[Data records]
==*==
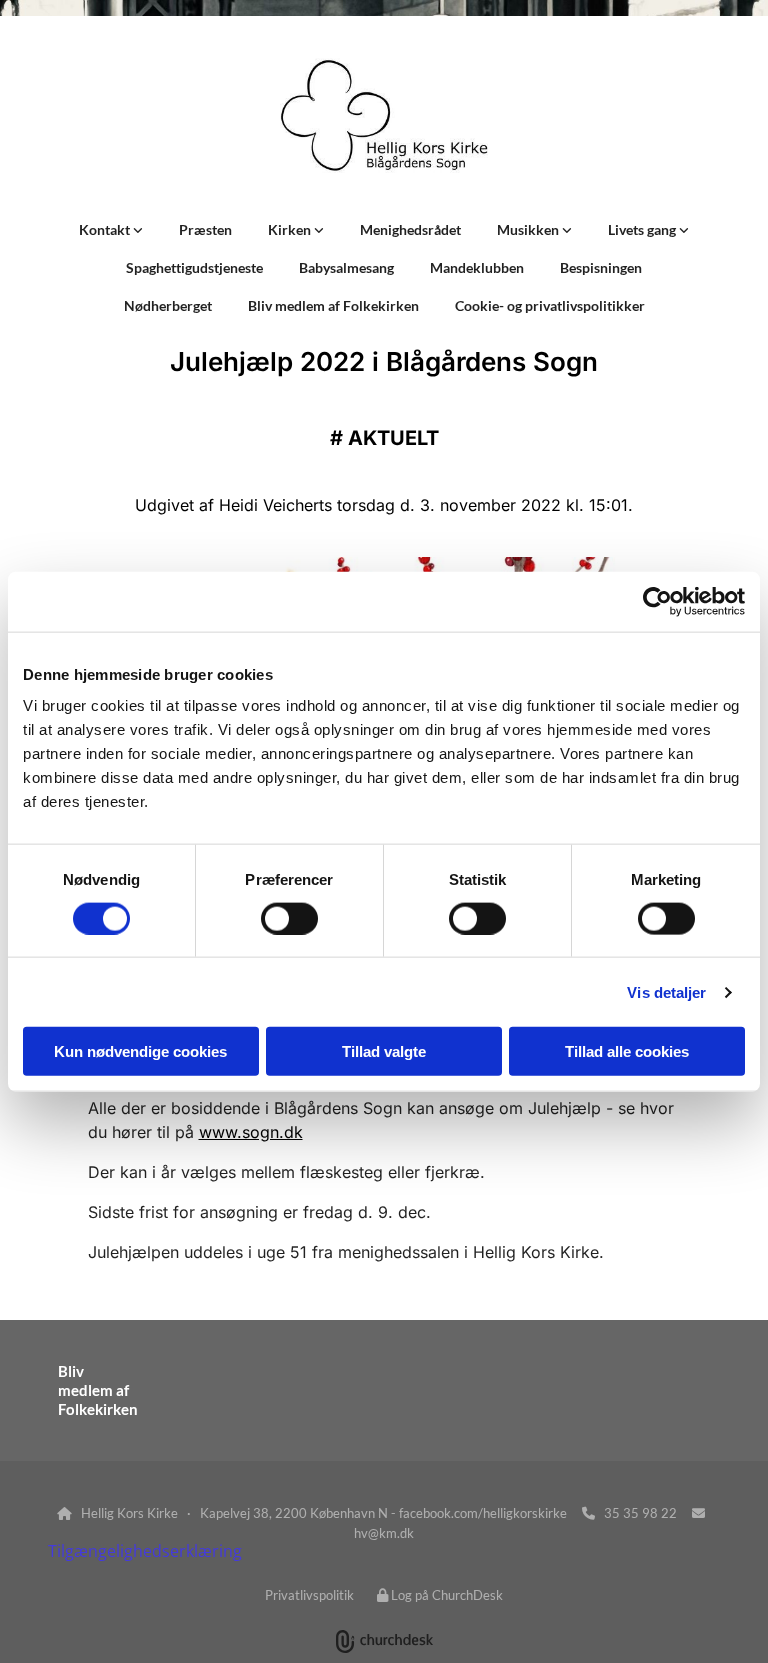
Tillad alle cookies (627, 1051)
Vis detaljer (666, 991)
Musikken (529, 229)
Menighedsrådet (410, 229)
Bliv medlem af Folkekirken (333, 305)
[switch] (289, 918)
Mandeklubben (477, 267)
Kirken (291, 229)
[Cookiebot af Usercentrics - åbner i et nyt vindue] (657, 601)
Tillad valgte (384, 1051)
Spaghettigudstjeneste (194, 267)
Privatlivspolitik (309, 1595)
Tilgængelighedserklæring (145, 1551)
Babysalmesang (346, 267)
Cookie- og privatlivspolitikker (550, 305)
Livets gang (643, 229)
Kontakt (106, 229)
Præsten (205, 229)
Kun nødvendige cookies (140, 1051)
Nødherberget (168, 305)
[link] (111, 230)
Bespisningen (601, 267)
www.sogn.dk (251, 1132)
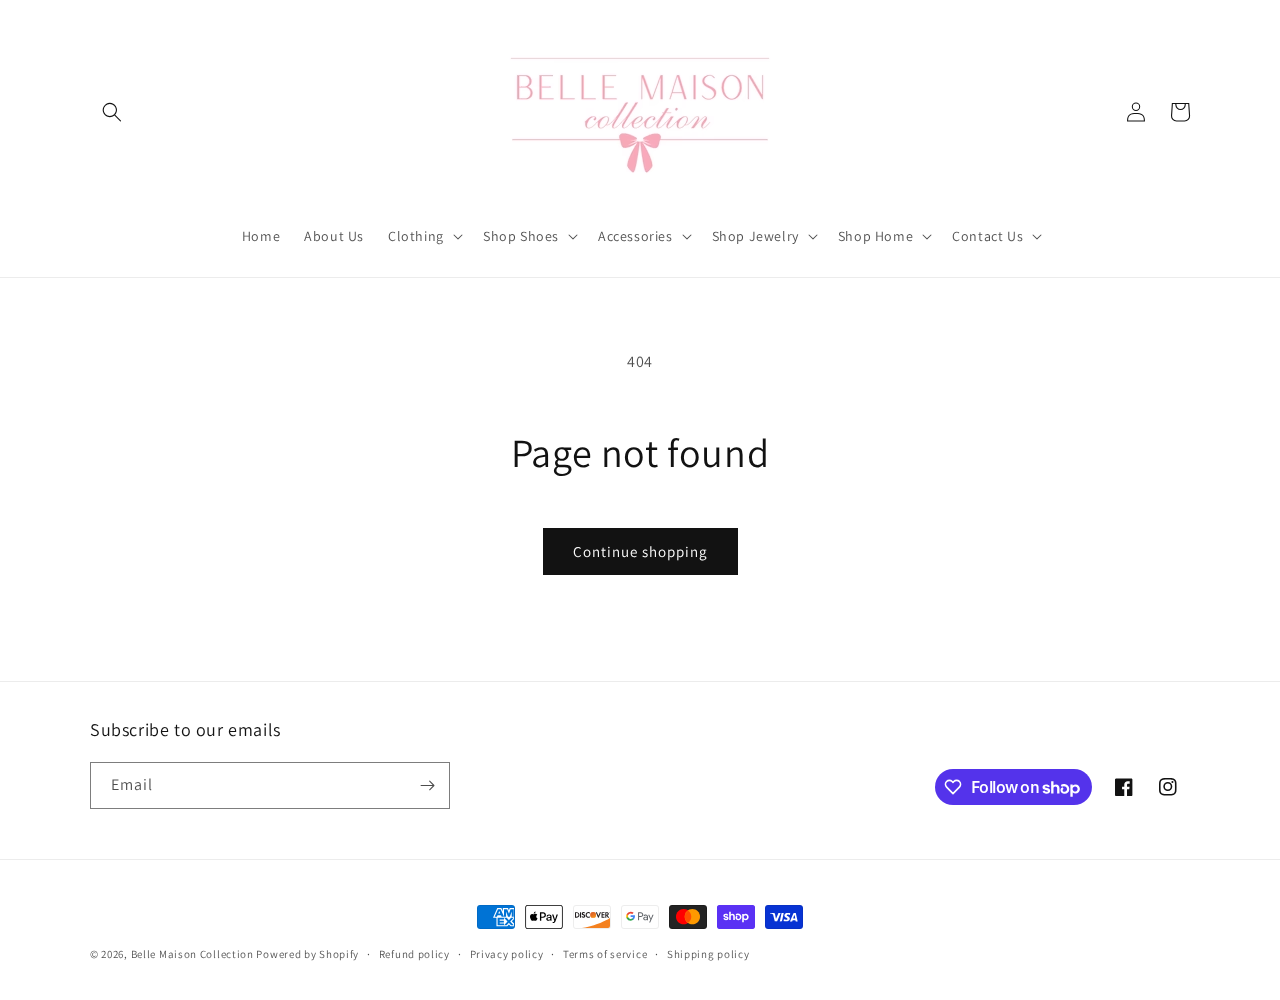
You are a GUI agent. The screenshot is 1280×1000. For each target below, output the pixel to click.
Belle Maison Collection (192, 954)
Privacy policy (507, 954)
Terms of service (605, 954)
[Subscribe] (427, 785)
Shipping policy (708, 954)
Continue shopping (640, 551)
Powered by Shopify (307, 954)
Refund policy (414, 954)
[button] (112, 112)
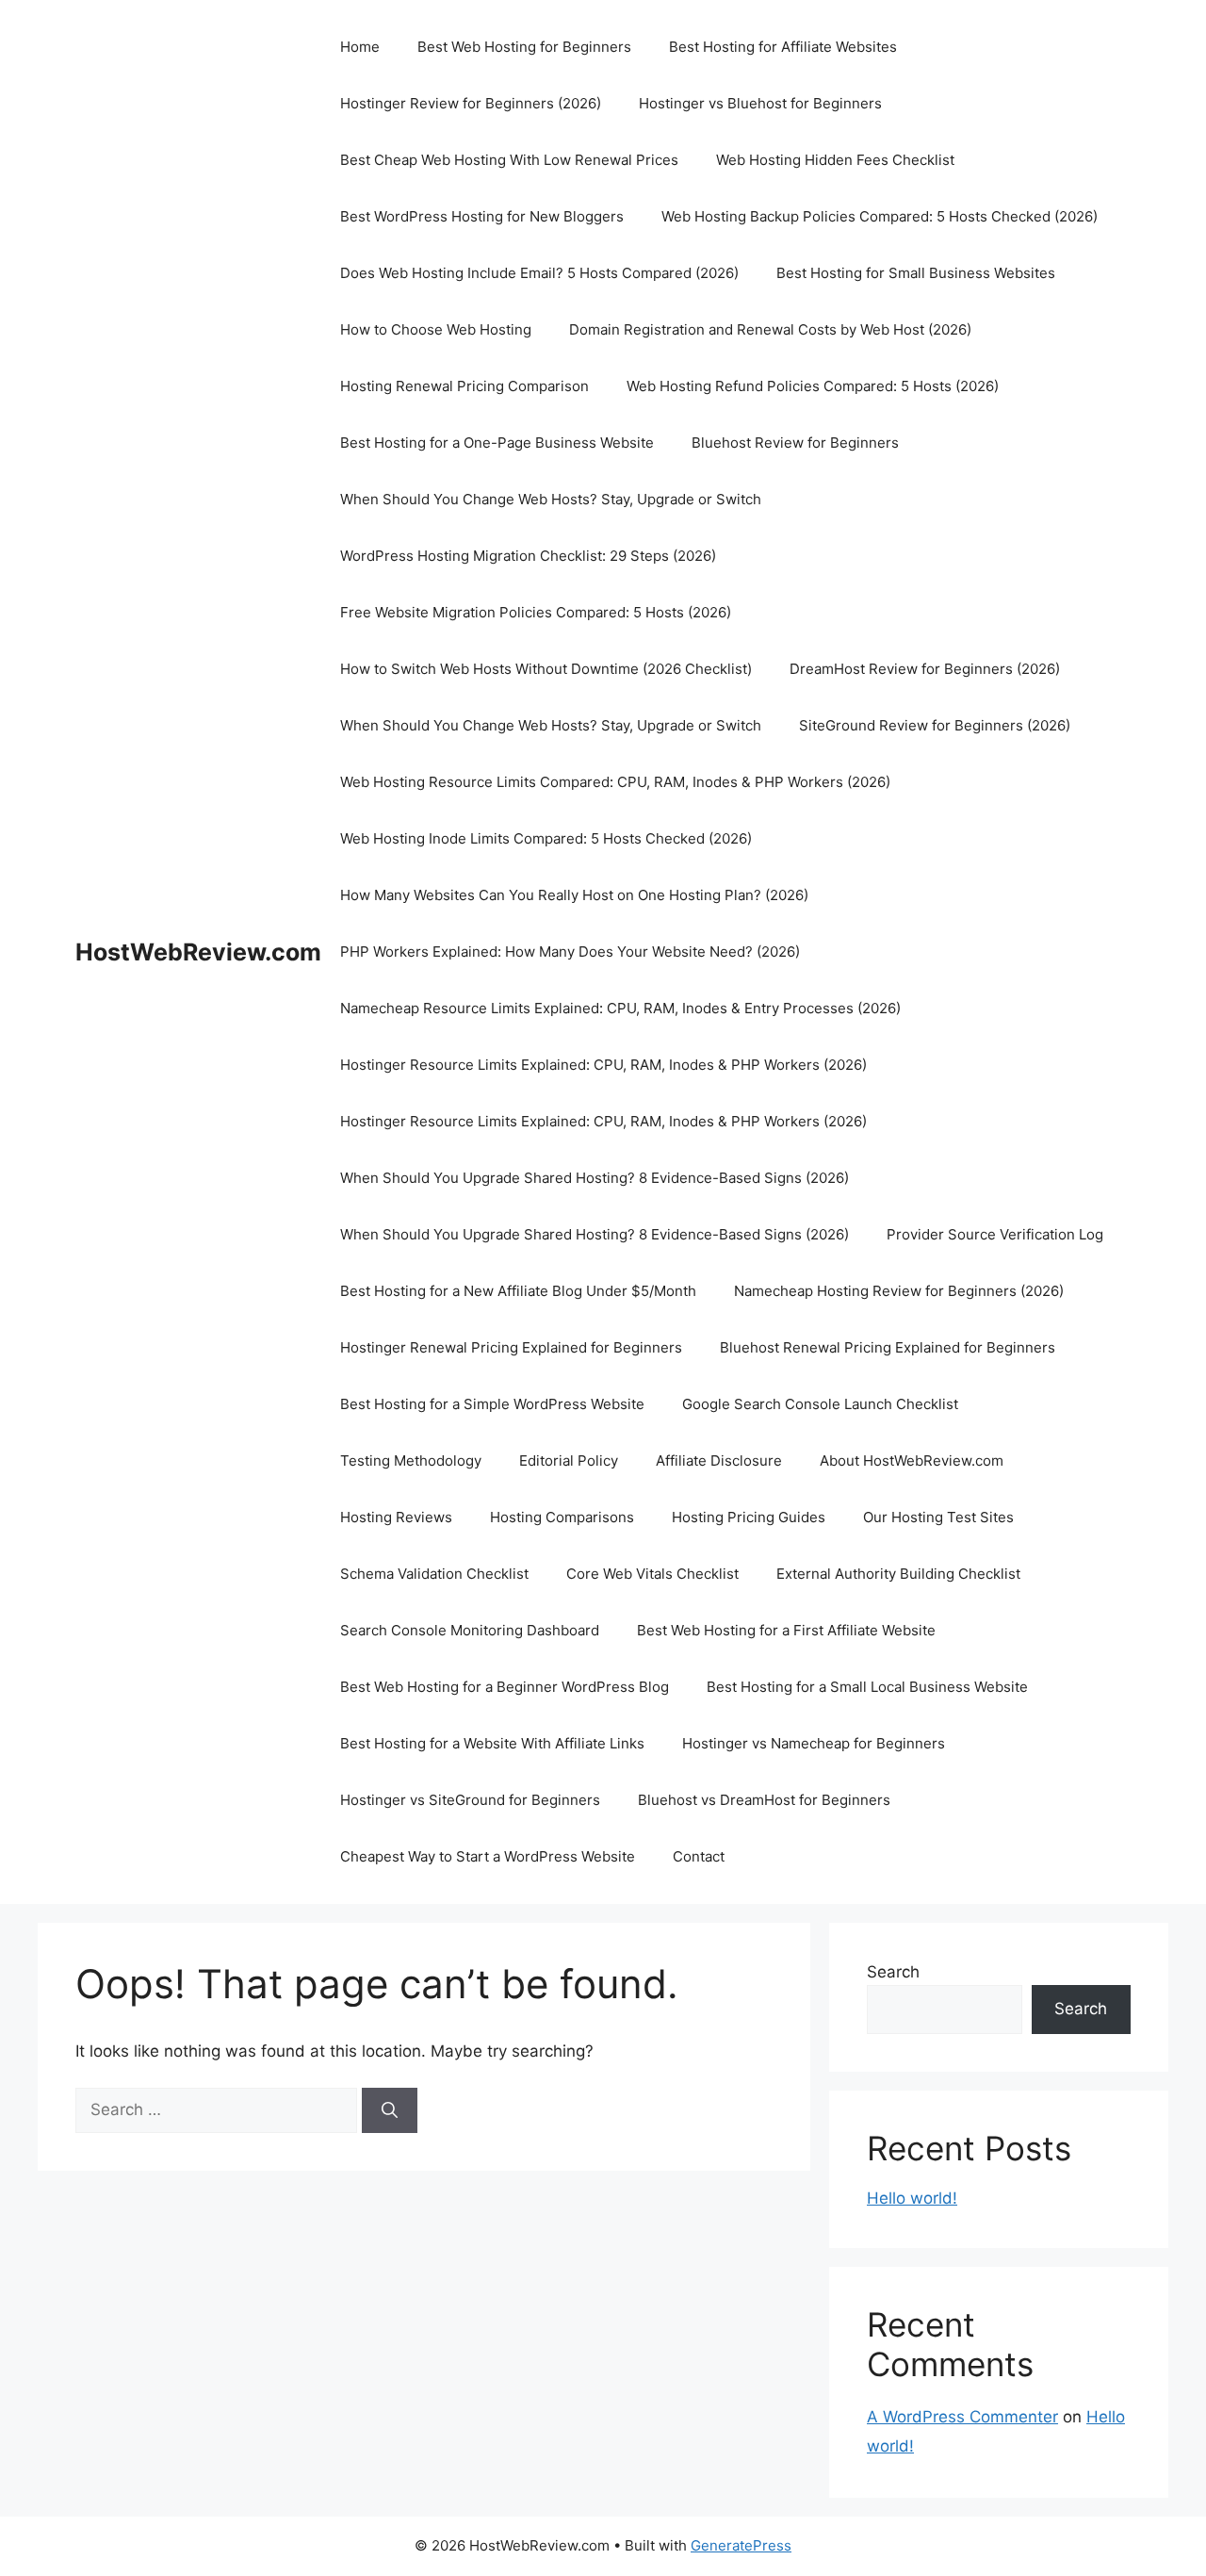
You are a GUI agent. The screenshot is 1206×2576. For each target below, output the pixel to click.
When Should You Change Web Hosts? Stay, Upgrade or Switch (550, 499)
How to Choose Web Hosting (435, 329)
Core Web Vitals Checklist (652, 1574)
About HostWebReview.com (911, 1460)
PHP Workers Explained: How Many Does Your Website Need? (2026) (570, 951)
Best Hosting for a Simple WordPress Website (492, 1404)
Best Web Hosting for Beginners (524, 47)
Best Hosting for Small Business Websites (915, 273)
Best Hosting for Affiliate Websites (783, 47)
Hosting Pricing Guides (748, 1517)
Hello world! (912, 2198)
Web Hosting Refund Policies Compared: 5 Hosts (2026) (813, 386)
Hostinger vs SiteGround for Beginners (470, 1800)
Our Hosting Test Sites (938, 1517)
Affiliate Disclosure (719, 1460)
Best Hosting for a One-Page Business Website (497, 442)
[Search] (389, 2110)
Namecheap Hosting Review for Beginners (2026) (899, 1291)
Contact (699, 1856)
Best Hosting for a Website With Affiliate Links (492, 1743)
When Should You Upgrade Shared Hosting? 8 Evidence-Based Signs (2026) (594, 1178)
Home (360, 47)
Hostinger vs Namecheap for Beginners (813, 1743)
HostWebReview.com (198, 952)
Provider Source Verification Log (995, 1234)
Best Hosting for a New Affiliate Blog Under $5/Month (518, 1291)
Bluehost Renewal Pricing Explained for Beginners (887, 1347)
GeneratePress (741, 2545)
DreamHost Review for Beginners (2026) (925, 669)
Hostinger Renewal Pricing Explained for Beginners (511, 1347)
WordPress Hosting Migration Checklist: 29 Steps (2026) (528, 556)
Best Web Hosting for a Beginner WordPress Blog (504, 1687)
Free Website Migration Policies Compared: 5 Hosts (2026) (535, 612)
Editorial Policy (568, 1460)
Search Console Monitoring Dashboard (469, 1630)
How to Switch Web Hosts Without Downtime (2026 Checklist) (546, 669)
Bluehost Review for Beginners (795, 442)
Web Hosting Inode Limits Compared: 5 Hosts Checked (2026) (546, 838)
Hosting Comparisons (562, 1517)
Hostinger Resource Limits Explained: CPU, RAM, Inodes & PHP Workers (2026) (603, 1065)
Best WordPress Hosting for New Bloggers (482, 216)
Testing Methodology (410, 1460)
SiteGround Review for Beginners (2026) (934, 725)
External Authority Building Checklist (898, 1574)
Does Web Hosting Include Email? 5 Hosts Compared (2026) (539, 273)
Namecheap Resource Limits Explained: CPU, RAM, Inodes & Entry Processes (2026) (620, 1008)
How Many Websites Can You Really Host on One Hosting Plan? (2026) (574, 895)
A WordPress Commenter (962, 2416)
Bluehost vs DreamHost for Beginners (764, 1800)
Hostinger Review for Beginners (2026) (470, 103)
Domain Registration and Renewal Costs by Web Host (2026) (770, 329)
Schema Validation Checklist (434, 1574)
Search (893, 1971)
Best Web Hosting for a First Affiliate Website (786, 1630)
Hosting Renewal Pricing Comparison (464, 386)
==*==
• WHAT TO WORK ON: With the pictures omitted, print the lines above exactly, beginning at the line with "[button] (112, 112)" and going on through the line with "Hello world! (912, 2198)".

• EXERCISE RESPONSE:
[button] (112, 112)
You are a GUI agent. The screenshot is 1206×2576. For each target below, output the pixel to click.
When Should You Change Web Hosts? Stay, Upgrade or Switch (550, 499)
How to Choose Web Hosting (435, 329)
Core Web Vitals Checklist (652, 1574)
About HostWebReview.com (911, 1460)
PHP Workers Explained: How Many Does Your Website Need? (2026) (570, 951)
Best Hosting for a Simple WordPress Website (492, 1404)
Best Web Hosting for Beginners (524, 47)
Best Hosting for Small Business Websites (915, 273)
Best Hosting for Affiliate Websites (783, 47)
Hosting Pricing Guides (748, 1517)
Hello world! (912, 2198)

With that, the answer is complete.